En La sociedad abierta y sus enemigos el filósofo austríaco Karl Popper plantea con agudeza la «paradoja de la tolerancia», que viene a decir que si se tolera la intolerancia, la intolerancia arraiga y mueren los valores democráticos. Si en una sociedad libre, en una sociedad abierta a todo lo dado, surge una forma excluyente del resto de formas y no se la detiene, acaba imponiéndose por encima de las demás. Y las demás acaban desapareciendo. La apertura, por tanto, deja de ser tal, y ya no se puede hablar de libertad. No son sutilezas.

Re-conocernos

El plano ontológico nos sostiene y fundamenta. Es un plano profundo en el que estamos y en el que a veces dejamos de reconocernos, y que nos recuerda que hay algo más allá de la desidia del plano existencial que podemos aprehender, que podemos encarnar pero no poseer, algo con lo que podemos rompernos y reconstruirnos, con lo que podemos fluir pero no tener.

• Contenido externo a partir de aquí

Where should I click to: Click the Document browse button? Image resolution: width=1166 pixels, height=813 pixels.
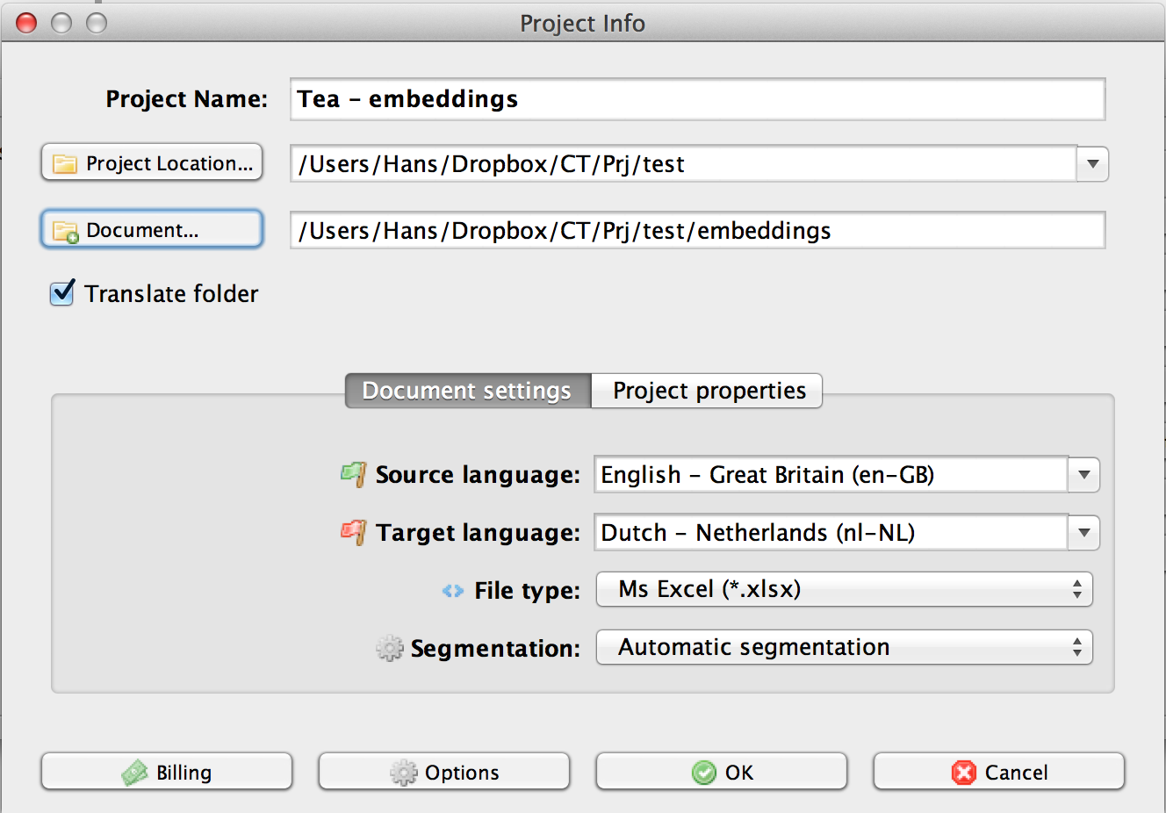(152, 230)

«El Cielo y la Tierra tienen ya su natural regularidad. El sol y la luna tienen su luz natural. Las estrellas tienen sus posiciones estables. Los animales seguirán reuniéndose en rebaños y bandadas. Los árboles seguirán creciendo verticales».
Chuang Tzu.

Pero no tenemos el control ni las respuestas, ni las tiene nadie. Lo que sí podemos sentir que hacemos es participar de cierta “magia» que, paradójicamente, compartimos en unidad y desdeñamos por medio de un profundo individualismo encarnado a nivel económico y político en un feroz neoliberalismo. Y desde aquí reconocemos un mal existencial pero no un mal originario, lo que nos aporta herramientas para construirnos existencialmente, en este plano en el que nos desarrollamos, con la misma materia que habita en lo profundo de nuestro ser y que nos aúna por encima de todas las diferencias percibidas y exacerbadas; no como la riqueza del topacio de las mil caras que son en verdad, sino como fronteras divisorias. Sin anularnos mientras se nos dice que todo está bien, que todo depende de nuestra actitud —o, en definitiva, mientras se nos dice cómo tienen que ser las cosas y nosotros como sujetos—, sino tomando consciencia de lo que sí está bajo nuestro control y lo que no para poder desplegar paso a paso nuestro potencial.